The Minister for Health, the Hon. Greg Hunt MP, announced the National Health and Medical Research Council (NHMRC) Centres of Research Excellence on 6 October, with Sydney awarded the most centres nationally - a total of $7.5M in funding.
Deputy Vice-Chancellor (Research) Professor Duncan Ivison said the results were outstanding, welcoming the support for some of the University’s top health and medical researchers to continue their important work.
Professor Gemma Figtree (pictured right) will lead the NHMRC Centre of Research Excellence for Better Outcomes in Coronary Artery Disease, which will investigate the 27 percent of heart attack patients who have no known risk factors for coronary artery disease, such as hypertension, cholesterol, diabetes and smoking.
The aim is to improve clinical outcomes of these patients, and identify new mechanisms and biomarkers to predict and prevent heart attacks, which occur every ten minutes in Australia.
Professor Catherine Sherrington (pictured right) will lead the NHMRC Centre of Research Excellence in the Prevention of Fall-related Injuries. The centre will help understand and reduce falls and fall-related injuries in Australia, which lead to 1.2 million days of hospital care and cost at least $1 billion each year.
“This will be the first time that a research centre will combine expertise of researchers, clinicians, policy-makers, consumers and carers to tackle the big unanswered questions in fall injury prevention, such as how to prevent falls in hospitals and residential facilities,” Professor Sherrington said.
Professor John Eastwood (pictured right), Executive Clinical Advisor Clinical Services Integration and Population Health and Public Health Physician for the Sydney Local Health District will lead the NHMRC Centre of Research Excellence for Care for People with Complex Multimorbidities.
The research centre aims to improve the health and well-being of vulnerable people in the community, focusing on reducing hospitalisation. The multi-disciplinary research centre will establish community-based interventions and through big data analysis, use demographic and clinical data to monitor and identify what interventions are most effective at reducing the health-burden.

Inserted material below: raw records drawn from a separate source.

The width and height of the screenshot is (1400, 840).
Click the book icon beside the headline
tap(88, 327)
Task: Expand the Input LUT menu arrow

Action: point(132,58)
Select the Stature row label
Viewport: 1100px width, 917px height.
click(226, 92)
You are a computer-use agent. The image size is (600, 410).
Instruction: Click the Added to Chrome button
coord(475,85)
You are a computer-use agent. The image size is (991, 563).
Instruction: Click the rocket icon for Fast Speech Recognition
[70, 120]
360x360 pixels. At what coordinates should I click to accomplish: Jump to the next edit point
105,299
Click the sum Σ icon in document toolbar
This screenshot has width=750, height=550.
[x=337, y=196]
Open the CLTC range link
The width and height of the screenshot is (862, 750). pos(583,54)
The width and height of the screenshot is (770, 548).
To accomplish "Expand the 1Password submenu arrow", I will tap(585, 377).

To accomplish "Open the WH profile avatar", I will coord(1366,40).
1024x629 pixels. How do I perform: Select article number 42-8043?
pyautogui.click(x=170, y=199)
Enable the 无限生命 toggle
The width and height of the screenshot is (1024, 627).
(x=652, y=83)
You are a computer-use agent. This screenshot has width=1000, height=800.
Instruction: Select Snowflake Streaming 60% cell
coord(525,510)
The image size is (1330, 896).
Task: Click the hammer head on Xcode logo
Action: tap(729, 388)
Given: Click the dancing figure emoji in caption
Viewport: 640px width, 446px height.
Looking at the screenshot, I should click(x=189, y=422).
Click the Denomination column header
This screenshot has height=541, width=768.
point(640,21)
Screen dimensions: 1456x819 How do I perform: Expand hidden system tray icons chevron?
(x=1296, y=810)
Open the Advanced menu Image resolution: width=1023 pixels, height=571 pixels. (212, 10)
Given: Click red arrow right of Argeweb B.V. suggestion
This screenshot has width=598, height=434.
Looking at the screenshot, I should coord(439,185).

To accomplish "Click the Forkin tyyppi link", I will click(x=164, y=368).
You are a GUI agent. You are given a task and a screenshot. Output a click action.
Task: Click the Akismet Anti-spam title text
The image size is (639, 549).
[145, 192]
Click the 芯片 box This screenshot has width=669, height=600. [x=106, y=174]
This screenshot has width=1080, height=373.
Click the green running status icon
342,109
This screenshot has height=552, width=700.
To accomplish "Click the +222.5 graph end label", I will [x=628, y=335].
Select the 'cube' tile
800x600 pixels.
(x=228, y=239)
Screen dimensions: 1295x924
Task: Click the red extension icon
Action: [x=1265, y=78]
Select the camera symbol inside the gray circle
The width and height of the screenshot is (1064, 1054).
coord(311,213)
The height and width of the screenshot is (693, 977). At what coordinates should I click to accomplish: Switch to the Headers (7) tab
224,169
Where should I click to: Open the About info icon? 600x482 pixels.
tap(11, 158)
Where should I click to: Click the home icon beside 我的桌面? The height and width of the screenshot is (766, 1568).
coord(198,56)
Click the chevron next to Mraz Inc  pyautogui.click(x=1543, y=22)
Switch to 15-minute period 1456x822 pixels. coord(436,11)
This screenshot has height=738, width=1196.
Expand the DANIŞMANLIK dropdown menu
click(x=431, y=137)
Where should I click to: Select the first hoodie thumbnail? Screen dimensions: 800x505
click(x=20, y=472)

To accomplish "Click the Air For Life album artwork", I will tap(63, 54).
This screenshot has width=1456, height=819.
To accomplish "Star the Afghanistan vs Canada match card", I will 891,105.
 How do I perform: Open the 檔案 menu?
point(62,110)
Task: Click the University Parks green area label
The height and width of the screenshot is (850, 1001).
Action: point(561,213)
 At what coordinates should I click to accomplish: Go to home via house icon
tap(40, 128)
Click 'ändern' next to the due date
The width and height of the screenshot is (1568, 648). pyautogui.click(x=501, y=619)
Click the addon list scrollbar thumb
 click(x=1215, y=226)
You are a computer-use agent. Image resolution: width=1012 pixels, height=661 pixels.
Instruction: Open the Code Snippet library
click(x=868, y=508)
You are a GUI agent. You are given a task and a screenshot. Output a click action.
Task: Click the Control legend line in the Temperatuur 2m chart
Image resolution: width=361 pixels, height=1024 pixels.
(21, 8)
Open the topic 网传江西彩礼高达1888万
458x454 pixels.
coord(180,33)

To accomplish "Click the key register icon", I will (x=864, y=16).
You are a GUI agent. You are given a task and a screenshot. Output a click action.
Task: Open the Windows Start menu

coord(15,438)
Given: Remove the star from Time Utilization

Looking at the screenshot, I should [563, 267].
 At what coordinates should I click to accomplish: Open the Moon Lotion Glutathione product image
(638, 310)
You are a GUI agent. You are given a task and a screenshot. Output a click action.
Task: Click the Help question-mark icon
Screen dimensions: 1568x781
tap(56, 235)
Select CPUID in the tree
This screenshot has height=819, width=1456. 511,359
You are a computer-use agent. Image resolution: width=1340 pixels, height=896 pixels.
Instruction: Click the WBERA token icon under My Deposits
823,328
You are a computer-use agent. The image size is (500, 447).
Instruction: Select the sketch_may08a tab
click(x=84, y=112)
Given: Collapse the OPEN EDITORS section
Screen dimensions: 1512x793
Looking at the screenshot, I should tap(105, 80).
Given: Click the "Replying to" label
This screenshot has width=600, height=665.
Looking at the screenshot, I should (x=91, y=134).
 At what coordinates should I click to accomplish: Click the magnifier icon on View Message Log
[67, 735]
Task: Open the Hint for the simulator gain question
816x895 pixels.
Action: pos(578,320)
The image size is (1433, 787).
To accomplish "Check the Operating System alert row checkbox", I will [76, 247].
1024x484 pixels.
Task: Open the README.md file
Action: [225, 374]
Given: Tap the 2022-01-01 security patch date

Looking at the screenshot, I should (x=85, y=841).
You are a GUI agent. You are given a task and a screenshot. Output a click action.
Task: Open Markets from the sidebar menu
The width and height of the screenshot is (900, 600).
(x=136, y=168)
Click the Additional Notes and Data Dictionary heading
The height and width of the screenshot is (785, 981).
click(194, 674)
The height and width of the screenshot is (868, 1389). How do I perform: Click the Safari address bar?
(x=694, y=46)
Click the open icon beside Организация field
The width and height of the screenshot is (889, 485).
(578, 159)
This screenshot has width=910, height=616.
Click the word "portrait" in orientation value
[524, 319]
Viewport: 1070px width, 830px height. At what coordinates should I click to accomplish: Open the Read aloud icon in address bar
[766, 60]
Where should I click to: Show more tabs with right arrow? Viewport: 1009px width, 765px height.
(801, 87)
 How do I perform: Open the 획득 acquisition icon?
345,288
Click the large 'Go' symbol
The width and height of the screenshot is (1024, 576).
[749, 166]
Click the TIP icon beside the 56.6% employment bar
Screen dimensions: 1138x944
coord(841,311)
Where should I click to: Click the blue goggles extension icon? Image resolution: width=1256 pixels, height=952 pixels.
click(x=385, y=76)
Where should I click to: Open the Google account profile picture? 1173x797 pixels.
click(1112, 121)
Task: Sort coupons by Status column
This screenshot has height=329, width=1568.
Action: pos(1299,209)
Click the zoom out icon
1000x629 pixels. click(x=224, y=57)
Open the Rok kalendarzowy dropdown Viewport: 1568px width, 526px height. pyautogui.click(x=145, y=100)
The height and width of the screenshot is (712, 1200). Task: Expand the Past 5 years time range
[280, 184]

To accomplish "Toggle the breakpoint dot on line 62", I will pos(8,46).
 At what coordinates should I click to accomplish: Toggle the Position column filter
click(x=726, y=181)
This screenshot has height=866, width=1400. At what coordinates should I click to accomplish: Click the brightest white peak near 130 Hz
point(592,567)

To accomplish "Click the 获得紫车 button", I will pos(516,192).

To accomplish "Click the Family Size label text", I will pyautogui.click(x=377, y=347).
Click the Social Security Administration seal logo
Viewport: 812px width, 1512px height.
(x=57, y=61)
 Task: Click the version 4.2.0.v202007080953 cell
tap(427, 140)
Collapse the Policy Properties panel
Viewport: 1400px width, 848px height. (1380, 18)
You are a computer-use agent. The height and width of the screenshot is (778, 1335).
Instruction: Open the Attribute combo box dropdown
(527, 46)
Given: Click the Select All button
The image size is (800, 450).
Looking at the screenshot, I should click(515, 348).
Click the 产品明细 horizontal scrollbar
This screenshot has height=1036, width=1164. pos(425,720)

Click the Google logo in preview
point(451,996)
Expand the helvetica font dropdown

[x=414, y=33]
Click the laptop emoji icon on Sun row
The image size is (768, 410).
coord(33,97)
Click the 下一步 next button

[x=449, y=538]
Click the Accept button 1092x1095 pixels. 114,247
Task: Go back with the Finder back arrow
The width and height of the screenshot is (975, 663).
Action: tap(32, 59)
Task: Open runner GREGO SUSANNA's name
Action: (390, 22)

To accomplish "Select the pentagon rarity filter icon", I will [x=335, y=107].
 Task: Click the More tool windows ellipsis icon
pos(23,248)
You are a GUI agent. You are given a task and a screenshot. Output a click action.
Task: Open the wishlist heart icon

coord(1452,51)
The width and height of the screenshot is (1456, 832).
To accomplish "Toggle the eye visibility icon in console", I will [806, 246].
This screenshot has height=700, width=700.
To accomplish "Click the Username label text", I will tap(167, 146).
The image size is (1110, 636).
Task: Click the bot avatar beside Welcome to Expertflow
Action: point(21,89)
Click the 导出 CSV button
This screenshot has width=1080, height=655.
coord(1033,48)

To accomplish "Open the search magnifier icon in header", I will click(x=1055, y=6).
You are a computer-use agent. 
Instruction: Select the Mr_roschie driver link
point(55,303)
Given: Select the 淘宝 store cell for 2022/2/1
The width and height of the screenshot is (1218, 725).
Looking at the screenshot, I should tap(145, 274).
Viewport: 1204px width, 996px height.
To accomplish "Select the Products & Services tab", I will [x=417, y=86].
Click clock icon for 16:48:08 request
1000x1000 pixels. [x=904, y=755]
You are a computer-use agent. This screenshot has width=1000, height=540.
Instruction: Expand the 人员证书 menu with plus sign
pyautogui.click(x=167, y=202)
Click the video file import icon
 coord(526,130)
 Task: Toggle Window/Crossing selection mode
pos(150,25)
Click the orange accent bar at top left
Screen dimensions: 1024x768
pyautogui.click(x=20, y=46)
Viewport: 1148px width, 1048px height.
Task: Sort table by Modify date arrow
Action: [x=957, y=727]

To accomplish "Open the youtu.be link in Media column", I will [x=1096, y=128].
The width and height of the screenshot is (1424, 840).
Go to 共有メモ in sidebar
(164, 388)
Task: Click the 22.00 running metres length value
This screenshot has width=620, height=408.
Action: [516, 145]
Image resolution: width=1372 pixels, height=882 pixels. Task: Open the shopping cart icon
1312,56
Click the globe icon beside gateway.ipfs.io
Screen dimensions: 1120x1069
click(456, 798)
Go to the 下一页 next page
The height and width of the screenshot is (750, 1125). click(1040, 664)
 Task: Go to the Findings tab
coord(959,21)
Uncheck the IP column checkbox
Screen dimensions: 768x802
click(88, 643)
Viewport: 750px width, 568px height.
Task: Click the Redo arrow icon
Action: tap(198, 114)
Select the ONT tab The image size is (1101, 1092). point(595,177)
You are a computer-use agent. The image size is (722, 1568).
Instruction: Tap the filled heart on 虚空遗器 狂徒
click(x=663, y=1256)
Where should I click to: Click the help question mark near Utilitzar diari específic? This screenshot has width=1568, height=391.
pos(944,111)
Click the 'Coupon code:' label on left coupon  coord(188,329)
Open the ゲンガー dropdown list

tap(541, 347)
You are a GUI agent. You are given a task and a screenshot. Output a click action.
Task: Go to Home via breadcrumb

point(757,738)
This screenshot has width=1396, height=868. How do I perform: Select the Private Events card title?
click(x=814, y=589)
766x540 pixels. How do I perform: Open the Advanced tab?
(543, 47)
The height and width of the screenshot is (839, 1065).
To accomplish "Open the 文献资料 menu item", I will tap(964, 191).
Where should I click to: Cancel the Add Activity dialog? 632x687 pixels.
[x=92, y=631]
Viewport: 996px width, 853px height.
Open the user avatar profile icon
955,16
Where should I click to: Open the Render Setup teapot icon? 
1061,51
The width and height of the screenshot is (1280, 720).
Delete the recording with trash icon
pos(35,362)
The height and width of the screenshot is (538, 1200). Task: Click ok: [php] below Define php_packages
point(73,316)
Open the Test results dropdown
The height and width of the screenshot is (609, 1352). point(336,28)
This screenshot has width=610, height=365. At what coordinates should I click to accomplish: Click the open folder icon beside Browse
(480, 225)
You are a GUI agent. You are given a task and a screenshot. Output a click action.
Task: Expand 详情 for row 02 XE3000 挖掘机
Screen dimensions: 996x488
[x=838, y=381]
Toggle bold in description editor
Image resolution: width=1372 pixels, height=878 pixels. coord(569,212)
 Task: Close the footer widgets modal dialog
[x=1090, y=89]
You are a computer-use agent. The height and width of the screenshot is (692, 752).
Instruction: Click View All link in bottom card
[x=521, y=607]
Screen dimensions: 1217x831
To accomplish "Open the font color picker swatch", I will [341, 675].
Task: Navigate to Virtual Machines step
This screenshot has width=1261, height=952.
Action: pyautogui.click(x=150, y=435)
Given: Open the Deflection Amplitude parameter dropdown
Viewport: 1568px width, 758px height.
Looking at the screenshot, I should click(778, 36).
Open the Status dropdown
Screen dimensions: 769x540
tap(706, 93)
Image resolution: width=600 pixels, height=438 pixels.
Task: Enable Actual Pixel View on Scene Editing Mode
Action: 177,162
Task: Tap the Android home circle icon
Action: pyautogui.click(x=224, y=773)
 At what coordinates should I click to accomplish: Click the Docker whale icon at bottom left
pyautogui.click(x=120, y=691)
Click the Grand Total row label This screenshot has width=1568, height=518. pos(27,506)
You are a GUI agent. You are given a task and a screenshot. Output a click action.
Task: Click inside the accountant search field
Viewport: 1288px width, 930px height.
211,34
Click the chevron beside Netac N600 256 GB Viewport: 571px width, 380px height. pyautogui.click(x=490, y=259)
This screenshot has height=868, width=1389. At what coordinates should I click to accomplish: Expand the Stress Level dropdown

“There is evidence that people who experience severe adversity will have a higher prevalence of health problems – our work will find what methods can ensure that their health and social needs met, and are connected to society,” said Professor Eastwood.
“This research centre will build strong, new national collaborations, bringing together community care scientists across diverse disciplines with a common goal – to support those in the community facing adversity due to health, psychological trauma, social and economic disadvantage.”
The research builds on the Health Homes and Neighbourhoods Integrated Care initiative, led by the Sydney Local Health District, which recently won the 2019 Prime Ministers Public Service Award and 2019 NSW Health Award.
Sydney academics were also awarded two NHMRC Partnership Projects on 6 October, as part of Minister Hunt’s announcement.
Professor Carolyn Sue was awarded $1.2 million for work to deliver precision diagnosis to patients with mitochondrial disease and Associate Professor Megan Passey was awarded $1.03 million to trial an innovative, evidence-based program to help pregnant women quit smoking.